Trecho fornecido =>
——
In petróleo on 23/08/2010 at 00:16

Por Thales Viegas

Passados 87 dias o vazamento de óleo no Golfo do México do poço danificado Macondo (MC-225) foi plenamente interrompido pela primeira vez no dia 15 de julho de 2010, quando a última das três válvulas do gigantesco funil foi fechada. A BP injetou lama e cimento pela boca do poço para tampá-lo. Ela ainda está terminando de perfurar a galeria auxiliar para selar (por baixo) o MC-225 por meio do poço de alívio. Após várias tentativas o desafio de vedar o poço avariado deve ser superado.
——
Material fornecido =>
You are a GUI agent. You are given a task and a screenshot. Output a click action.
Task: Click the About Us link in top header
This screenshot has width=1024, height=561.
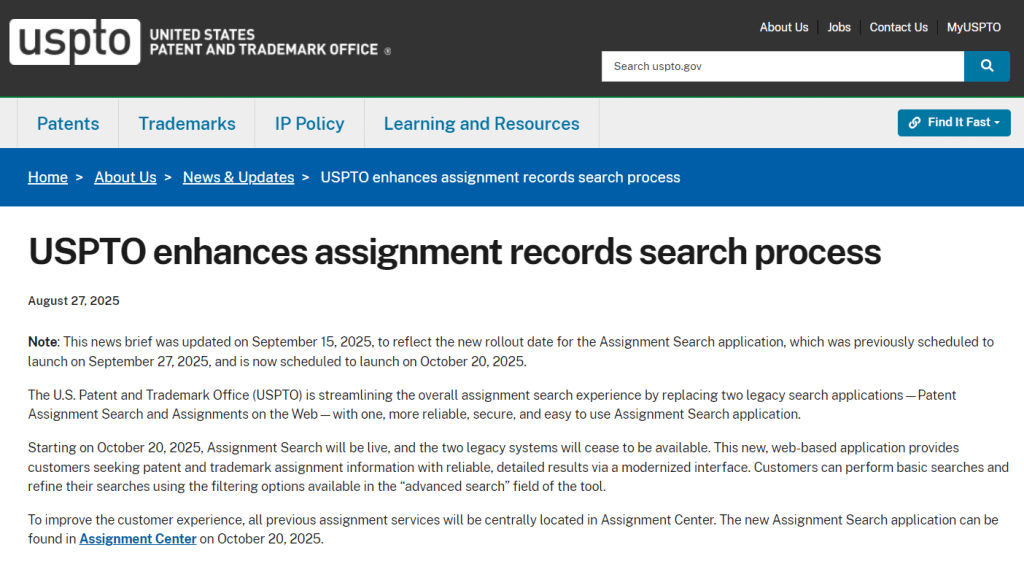click(x=783, y=27)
——
Tarefa proposta =>
Reescreva a parte do trecho sobre o vazamento no Golfo do México que vai de "In petróleo on" até "deve ser superado.", substituindo "poço" por "furo". As linhas não têm relação com o trecho.

Resposta completa =>
In petróleo on 23/08/2010 at 00:16

Por Thales Viegas

Passados 87 dias o vazamento de óleo no Golfo do México do furo danificado Macondo (MC-225) foi plenamente interrompido pela primeira vez no dia 15 de julho de 2010, quando a última das três válvulas do gigantesco funil foi fechada. A BP injetou lama e cimento pela boca do furo para tampá-lo. Ela ainda está terminando de perfurar a galeria auxiliar para selar (por baixo) o MC-225 por meio do furo de alívio. Após várias tentativas o desafio de vedar o furo avariado deve ser superado.